IT Cleanup in the Home Equity Aisle

Two risky strategies of the past - high-cost home equity loans made without tax and insurance escrow accounts, and the use of tech platforms siloed between different types of real estate lending - are coming back to bite mortgage lenders via tough new regulations.

On April 1, 2010, a much wider swath of loans, including hundreds of billions of dollars in new home equity loans, will be required by changes in the Truth in Lending Act's Regulation Z to carry escrow accounts, a measure many institutions are not prepared for from a systems perspective.

"First mortgages and products like home equity loans and are often on different platforms. Usually, if a software platform doesn't have mortgage capabilities, it can't manage an escrow account," says Cathy Martin, vp of consumer loan products at Fiserv. "Even though home equity loans are real estate-secured loans, they have been traditionally looked at as consumer products."

That's not good, since new Regulation Z rules for "higher-priced loans" require an escrow account for taxes and insurance on home equity loans. A higher-priced loan is defined as a consumer credit transaction secured by a principal dwelling with an annual percentage rate that's higher than the average prime mortgage offer rate for a comparable transaction on the date the interest rate is set. The triggers will be a rate that's 1.5 percentage points or more above for loans secured by a first lien on a dwelling; or 3.5 percentage points or higher for loans secured by a subordinate lien on a dwelling - the general parameters for subprime mortgages.

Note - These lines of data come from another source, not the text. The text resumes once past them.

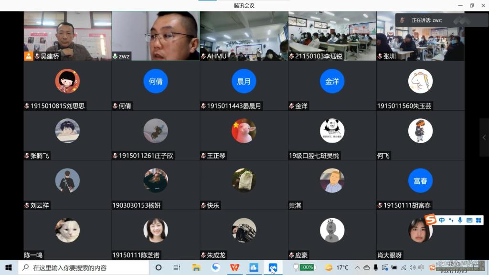Open the Windows Start menu
Image resolution: width=489 pixels, height=275 pixels.
pos(8,267)
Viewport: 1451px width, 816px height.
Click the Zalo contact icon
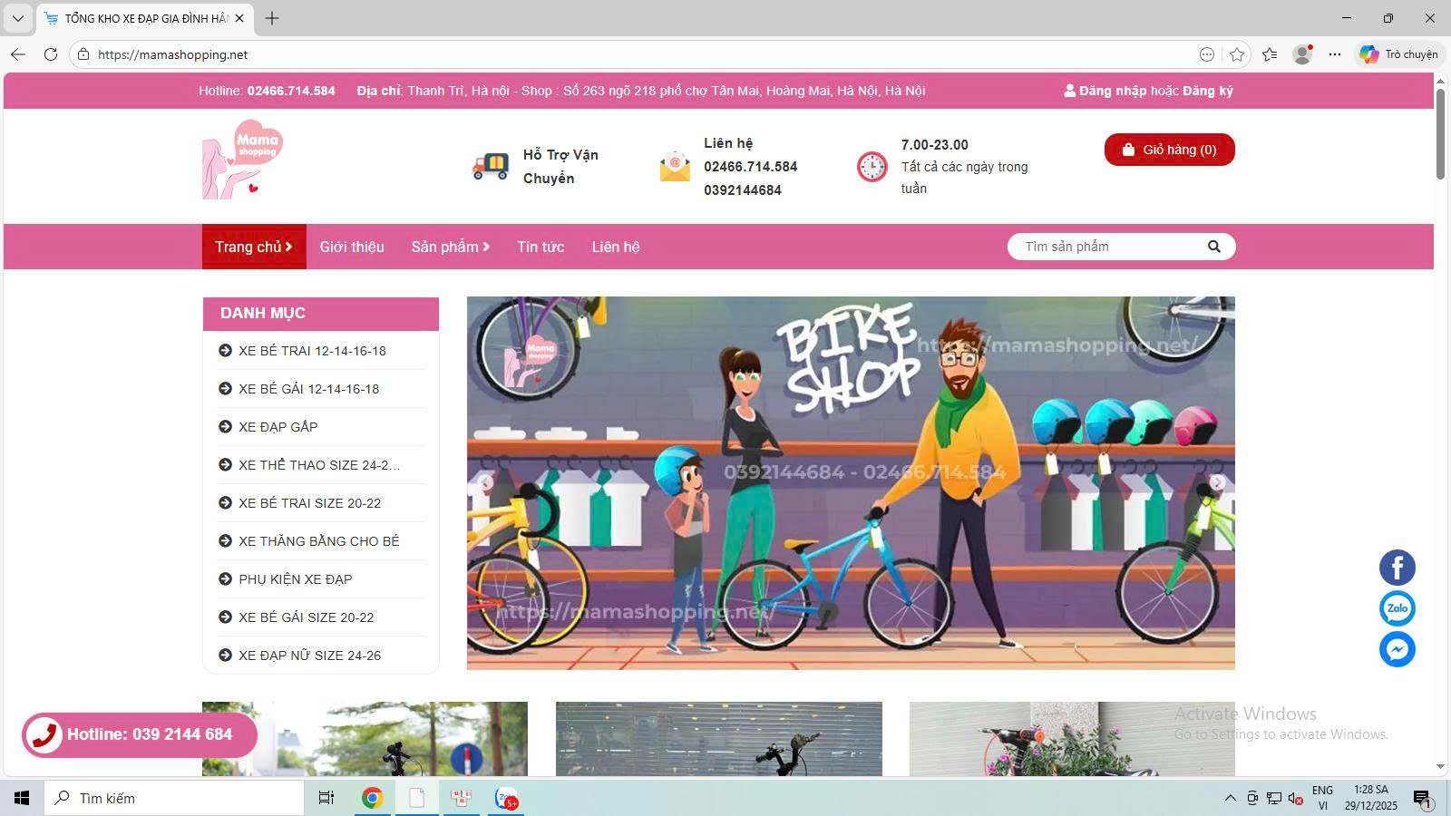[1397, 608]
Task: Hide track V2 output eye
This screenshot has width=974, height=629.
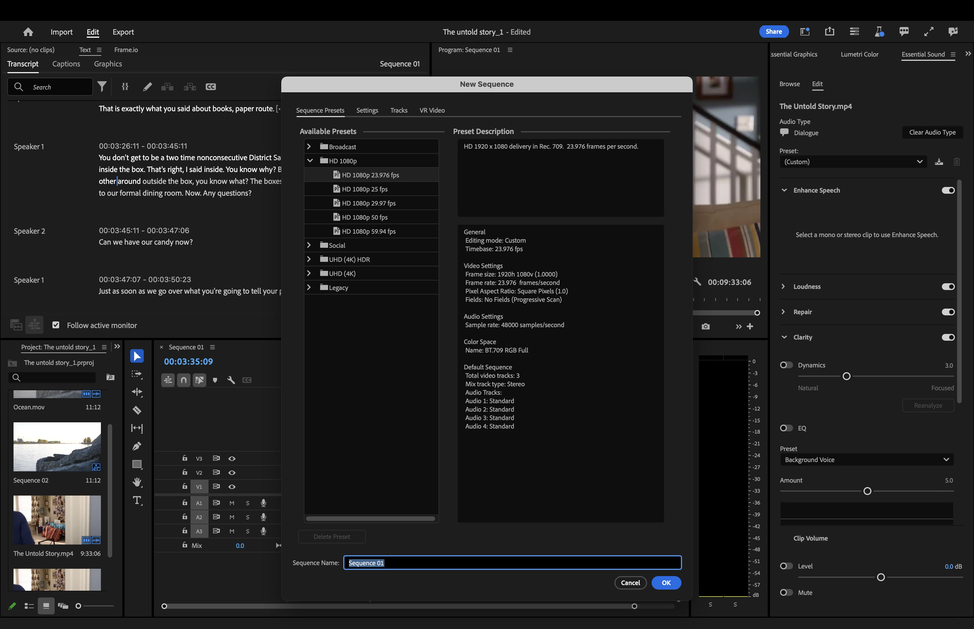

Mortgage consultant Richard Beidl says that for institutions that offer both first and second mortgages, compliance could be achieved by integrating the two platforms. But for institutions that offer only second mortgages, or outsource first mortgage processing - two industry subsets that include many community banks - the challenge becomes greater.

The choice is to build internally, or to turn to a hosted or outsourced solution - a more likely option, considering it can cost as much as $3 to $4 million to build an escrow management system. "An escrow management system is not a small undertaking," Beidl says, adding deposit management, payment tracking, keeping track of where and when taxes are due, and managing insurance are just part of the responsibilities inherent in managing escrow accounts.

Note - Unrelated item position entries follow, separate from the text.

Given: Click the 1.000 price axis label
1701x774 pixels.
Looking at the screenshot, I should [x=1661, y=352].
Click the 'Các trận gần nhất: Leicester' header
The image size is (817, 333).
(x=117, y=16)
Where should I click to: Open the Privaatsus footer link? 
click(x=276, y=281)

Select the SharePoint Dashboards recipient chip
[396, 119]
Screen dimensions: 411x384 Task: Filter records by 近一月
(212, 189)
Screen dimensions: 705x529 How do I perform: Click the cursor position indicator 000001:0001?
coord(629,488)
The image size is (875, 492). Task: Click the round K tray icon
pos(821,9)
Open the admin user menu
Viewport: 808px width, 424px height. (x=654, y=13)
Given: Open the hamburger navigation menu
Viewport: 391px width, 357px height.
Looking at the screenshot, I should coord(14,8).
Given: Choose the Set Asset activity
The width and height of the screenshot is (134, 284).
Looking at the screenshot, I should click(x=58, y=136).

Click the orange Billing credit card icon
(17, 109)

"The new regs are great news for the Jack Henrys and the Fiservs of the world. Things would be pretty grim for IT spending if it wasn't for these new regs," says Ellen Carney, senior analyst for Forrester, adding more than half of banks say risk and compliance IT strategy is now a high priority.

For some institutions, the new requirement will be the first time they have had to plan for and manage escrow transactions. Martin says Fiserv is offering compliance services for the new rules via a pre-existing single-platform servicing strategy that can manage any type of loan, and about 25 percent of affected clients have migrated to the system.

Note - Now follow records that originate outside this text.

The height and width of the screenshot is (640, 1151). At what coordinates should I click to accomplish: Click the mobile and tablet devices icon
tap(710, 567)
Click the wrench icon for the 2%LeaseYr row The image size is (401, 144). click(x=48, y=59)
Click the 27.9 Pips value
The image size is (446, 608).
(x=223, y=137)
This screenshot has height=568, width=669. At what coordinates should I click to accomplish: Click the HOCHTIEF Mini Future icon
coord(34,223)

Dennis Gorges, corporate compliance manager for Jack Henry, says his firm has adjusted its system to add questions to be answered in mortgage documentation to establish escrow accounts. "Even for lenders that escrowed first mortgages before, the people who work on home equity loans may have not have any expertise on managing escrows."

Andrew Turner, svp of product management for business lending solutions for Metavante, says his firm, which has about 800 clients that may be impacted by the change, is offering ComplianceAnalyzer, along with its Loan Origination Studio product. Compliance analyzer IDs compliance violations, while LOS boards those loans including escrow accounts to core banking systems.

Shelley Leonard, svp of product strategy for Lender Processing Services, is offering clients the ability to leverage its mortgage system for home equity lending. "Institutions will have to be able to obtain information on what the insurance is, who the carrier is, what the payment is, so these amounts can be loaded into the system once the [HELOC] loan has closed," Leonard says.

While lenders grapple with changes in Reg Z, both lenders and tech firms await final word on additional changes to RESPA, due in early 2010 - that may require changes to a variety of disclosures - timing of statement notifications and the placements of disclosures on mortgage statements. The tech execs says these regs will require IT changes for both the vendors and banks. Jack Henry's Gorges, for example, says his firm is examining additional fields it may add to respond to new disclosure requirements, but it generally doesn't do formal coding until new regulations are final.